Start of Information given

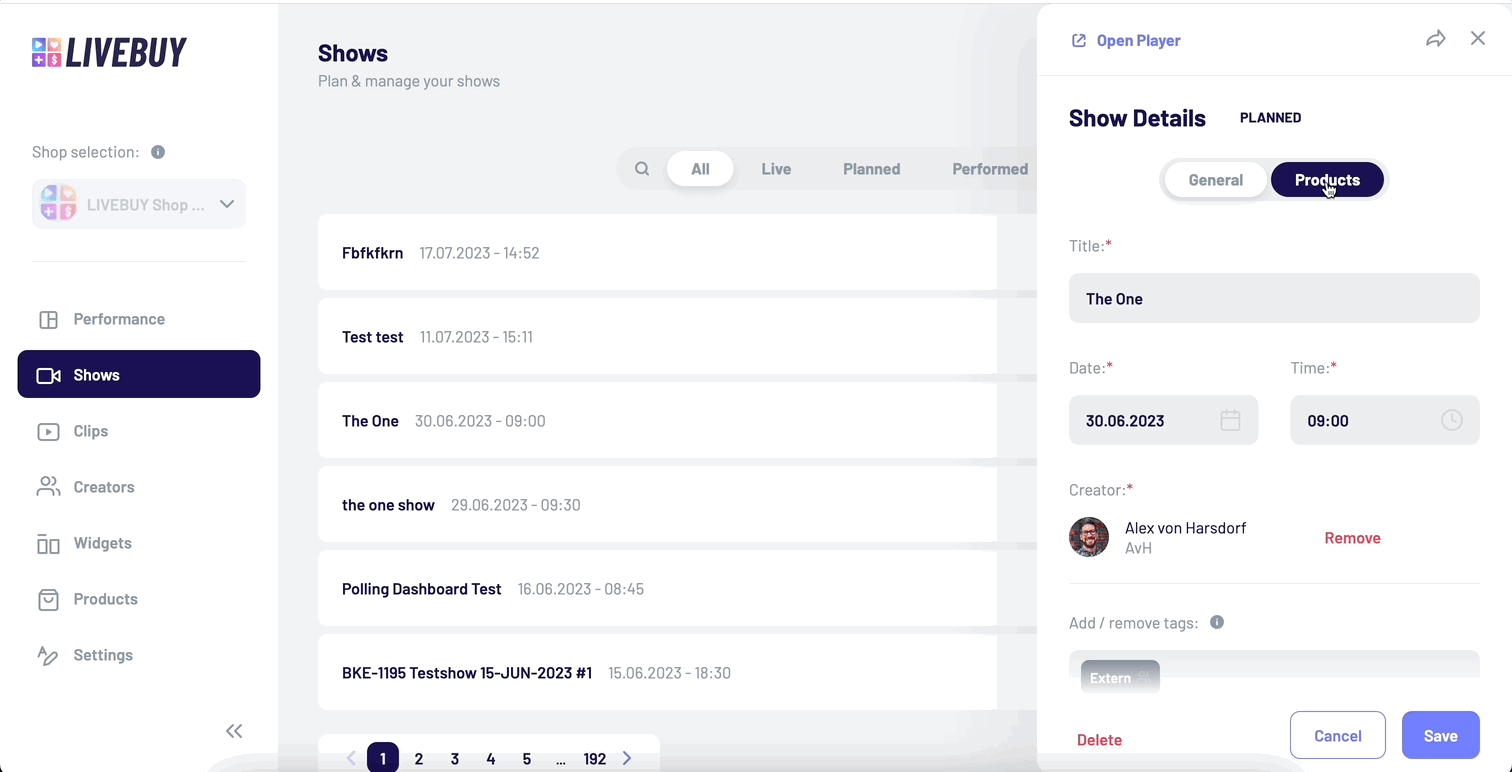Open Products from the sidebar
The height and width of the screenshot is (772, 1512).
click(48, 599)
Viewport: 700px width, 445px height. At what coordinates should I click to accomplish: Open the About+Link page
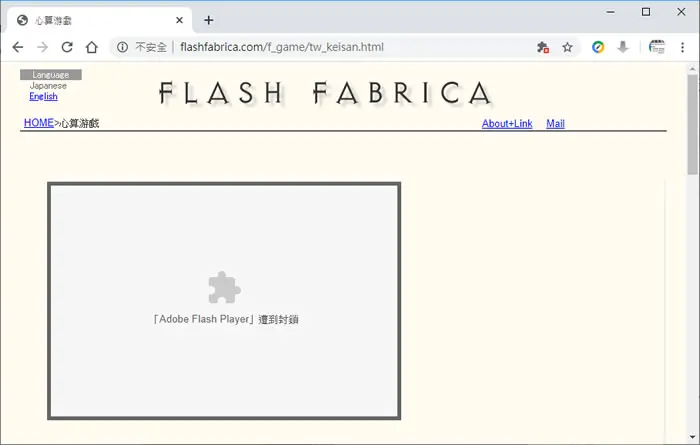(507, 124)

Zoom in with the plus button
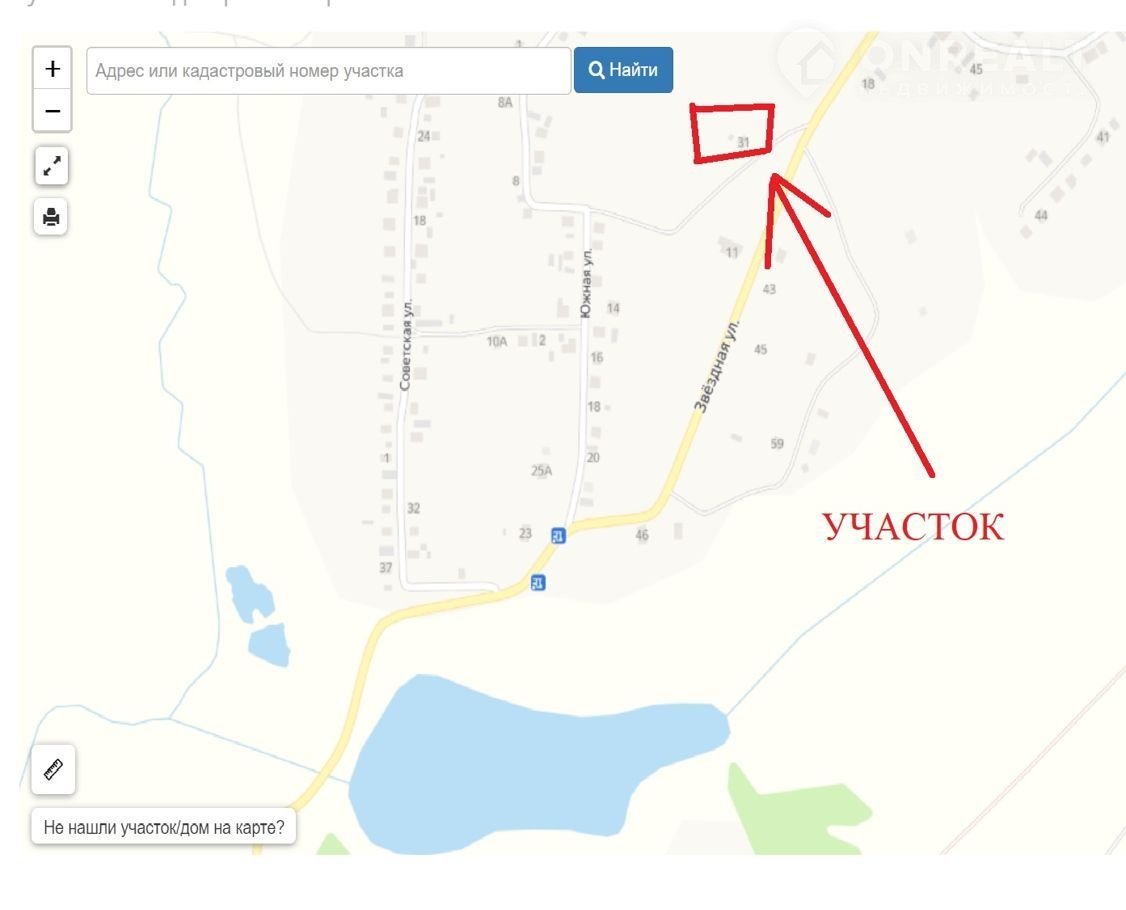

End of Information given

*What is required*
Everything from the line with "Viewport: 700px width, 445px" through the end of the records above, both ends included, is to be reproduced exactly, and nothing outside that span; the pictures are to be dropped.

*Task response*
Viewport: 700px width, 445px height. At what coordinates should I click to accomplish: Open the About+Link page
(507, 124)

Zoom in with the plus button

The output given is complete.